Después, todo empezó a fluir como la narrativa de un dios ebrio, feliz, creador de postales ígneas, cálidas y anaranjadas como arco florido de cempasúchil. Escala en fiesta multitudinaria en la Casa de la Cultura, hermoso recinto colonial, gigantesco y adornado especialmente para la ocasión, como si los escenarios de COCO se hubieran escabullido desde la pantalla hacia la realidad. Llamada, cambio de planes, taxi. Palacio Clavijero: una fortaleza de piedra, amurallado bastión con gárgolas de desagüe en lo alto que bien podrían ser cañones. Patio central con escenario musical en vivo, mesas redondas ataviadas con manteles blancos y arreglos florales, cientos de invitados. Calacas y catrinas han tomado el lugar de los meseros con sus rostros pintados; quizás hayan perdido la vida, pero no la amabilidad.
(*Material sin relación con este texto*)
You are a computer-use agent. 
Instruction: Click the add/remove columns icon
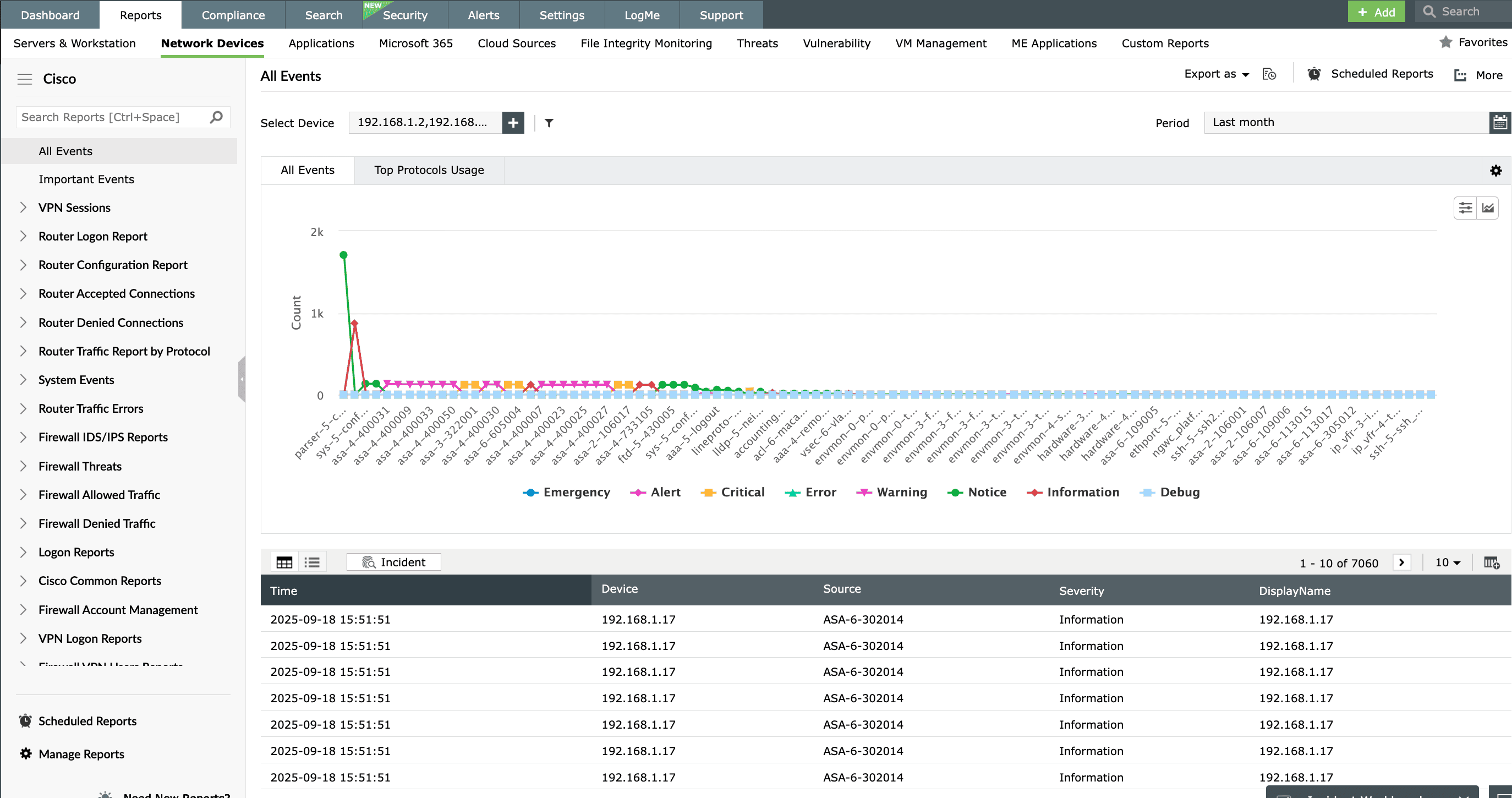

El menú de cuatro tiempos —bilingüe, como es el compromiso del FICM— se titula Happy to be Alive, y a medida de que nos sirven los platillos prometidos en la letra, más contentos nos sentimos de estar vivos. Delicia de cocina presentada con arte y delicadeza, coronada por subtítulos gastronómicos: para no morir de hambre | Ay de ti… Llorona| Pinta tu calavera| Frío anochecer | Mariposa en vela | Sombrero de catrina. Son, en sí mismos, una sinopsis perfecta del humor mexicano en torno a su propia finitud; el trailer de la vigilia ritual que acompañará el Día de Muertos. En el escenario, Regina Orozco: una diva con mariachis cantando, descollante, sobre velorios y morir de amor. Hermosas ofrendas de muertos ambientan los pasillos, mientras guirnaldas de velas encendidas coronan el patio mismo. Barbet Schroeder está sentado en la mesa de al lado; en la nuestra, Daniela Michel se toma un breve descanso. “Lo que la gente nunca olvida es la hospitalidad”, me dice. “Eso es lo que siempre le he enfatizado a mi equipo”. Tiene razón, y ese parece ser uno de los sellos distintivos del FICM. En el aire se respira la bienvenida y calidez, la belleza como valor supremo, el alma misma de México.
Luego, la paz de las calles. Taconeos sobre adoquines. La catedral de Morelia iluminada como un faro, guiándonos de regreso al hotel.
Si esto no es Xanadú, mucho me temo que tal lugar no existe.